Filter the listing below, keeping every line that holds "Select".

----

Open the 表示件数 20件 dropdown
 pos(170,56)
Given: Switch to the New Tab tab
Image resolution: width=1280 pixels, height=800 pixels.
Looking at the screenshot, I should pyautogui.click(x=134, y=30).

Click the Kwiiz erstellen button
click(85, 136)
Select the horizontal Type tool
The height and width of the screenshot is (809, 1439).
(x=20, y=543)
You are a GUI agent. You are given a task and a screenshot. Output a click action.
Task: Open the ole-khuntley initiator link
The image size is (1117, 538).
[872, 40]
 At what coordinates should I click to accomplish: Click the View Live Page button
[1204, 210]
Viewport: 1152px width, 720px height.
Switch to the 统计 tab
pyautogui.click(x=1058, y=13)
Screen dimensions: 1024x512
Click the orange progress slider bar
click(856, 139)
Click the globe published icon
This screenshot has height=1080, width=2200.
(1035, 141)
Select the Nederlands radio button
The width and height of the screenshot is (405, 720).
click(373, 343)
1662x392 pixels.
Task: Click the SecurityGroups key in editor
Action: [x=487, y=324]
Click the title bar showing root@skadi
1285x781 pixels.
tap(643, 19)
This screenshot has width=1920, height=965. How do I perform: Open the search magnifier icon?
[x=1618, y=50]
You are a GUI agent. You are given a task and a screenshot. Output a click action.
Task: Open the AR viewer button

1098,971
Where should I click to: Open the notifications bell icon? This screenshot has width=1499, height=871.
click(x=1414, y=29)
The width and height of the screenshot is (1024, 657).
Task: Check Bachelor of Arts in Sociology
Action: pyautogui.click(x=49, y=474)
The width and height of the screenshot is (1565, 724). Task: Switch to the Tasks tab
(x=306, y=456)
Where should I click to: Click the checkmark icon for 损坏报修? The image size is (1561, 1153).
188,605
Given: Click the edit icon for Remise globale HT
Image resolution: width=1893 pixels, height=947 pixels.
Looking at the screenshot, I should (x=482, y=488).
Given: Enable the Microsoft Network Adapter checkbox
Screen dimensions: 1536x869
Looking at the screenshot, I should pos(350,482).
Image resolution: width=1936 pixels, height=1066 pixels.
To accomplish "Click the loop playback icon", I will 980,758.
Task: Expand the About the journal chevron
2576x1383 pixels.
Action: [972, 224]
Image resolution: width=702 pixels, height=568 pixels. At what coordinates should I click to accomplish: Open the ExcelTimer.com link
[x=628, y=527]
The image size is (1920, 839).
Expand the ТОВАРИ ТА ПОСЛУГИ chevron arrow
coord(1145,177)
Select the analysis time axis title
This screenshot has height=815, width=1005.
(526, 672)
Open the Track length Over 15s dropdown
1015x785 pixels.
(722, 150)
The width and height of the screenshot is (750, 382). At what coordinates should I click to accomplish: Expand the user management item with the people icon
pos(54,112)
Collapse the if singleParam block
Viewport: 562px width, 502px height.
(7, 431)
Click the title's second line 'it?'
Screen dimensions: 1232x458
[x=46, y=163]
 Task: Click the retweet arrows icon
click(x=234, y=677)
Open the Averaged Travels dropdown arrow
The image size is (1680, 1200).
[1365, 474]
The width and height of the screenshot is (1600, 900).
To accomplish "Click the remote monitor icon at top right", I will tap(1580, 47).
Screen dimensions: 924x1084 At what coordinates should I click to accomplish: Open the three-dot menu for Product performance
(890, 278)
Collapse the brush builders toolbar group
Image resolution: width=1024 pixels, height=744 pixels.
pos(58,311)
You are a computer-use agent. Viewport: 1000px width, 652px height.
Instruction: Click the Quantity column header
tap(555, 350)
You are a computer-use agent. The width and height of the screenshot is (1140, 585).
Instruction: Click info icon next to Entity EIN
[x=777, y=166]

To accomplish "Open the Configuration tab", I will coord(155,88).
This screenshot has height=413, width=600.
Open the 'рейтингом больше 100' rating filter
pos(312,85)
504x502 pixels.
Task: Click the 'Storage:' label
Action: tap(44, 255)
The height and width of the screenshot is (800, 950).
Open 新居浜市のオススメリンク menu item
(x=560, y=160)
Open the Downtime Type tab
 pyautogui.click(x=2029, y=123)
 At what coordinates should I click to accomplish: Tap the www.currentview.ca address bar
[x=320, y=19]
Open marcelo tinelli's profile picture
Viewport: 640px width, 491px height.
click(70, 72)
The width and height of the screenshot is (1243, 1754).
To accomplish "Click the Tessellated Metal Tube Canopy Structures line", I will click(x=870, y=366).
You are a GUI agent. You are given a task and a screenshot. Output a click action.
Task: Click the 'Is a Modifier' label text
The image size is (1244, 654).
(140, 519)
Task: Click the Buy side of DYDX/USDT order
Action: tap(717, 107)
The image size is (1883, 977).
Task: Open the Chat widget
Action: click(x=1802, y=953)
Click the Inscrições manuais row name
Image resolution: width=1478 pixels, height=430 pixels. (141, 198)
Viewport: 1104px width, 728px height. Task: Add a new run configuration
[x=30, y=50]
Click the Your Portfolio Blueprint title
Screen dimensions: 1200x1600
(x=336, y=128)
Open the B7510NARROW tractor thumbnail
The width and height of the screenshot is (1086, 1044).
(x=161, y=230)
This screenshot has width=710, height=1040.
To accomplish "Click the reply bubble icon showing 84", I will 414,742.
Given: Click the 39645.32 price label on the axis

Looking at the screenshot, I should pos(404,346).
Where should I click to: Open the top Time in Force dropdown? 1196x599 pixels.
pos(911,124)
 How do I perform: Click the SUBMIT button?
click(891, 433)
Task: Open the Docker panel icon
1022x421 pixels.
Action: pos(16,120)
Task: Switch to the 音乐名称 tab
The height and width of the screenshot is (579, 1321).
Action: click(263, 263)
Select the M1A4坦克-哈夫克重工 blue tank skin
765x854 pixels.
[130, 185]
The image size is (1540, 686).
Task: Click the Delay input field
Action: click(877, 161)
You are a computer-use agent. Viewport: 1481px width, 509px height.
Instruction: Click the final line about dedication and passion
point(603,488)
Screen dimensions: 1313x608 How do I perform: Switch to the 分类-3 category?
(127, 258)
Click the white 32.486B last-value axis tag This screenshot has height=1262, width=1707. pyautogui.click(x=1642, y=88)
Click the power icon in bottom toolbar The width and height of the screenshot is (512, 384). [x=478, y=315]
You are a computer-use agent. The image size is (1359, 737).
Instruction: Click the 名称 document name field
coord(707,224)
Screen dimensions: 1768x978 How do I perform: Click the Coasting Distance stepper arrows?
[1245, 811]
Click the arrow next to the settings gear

----

Response.
Select the horizontal Type tool
Select the Nederlands radio button
Select the analysis time axis title
Select the M1A4坦克-哈夫克重工 blue tank skin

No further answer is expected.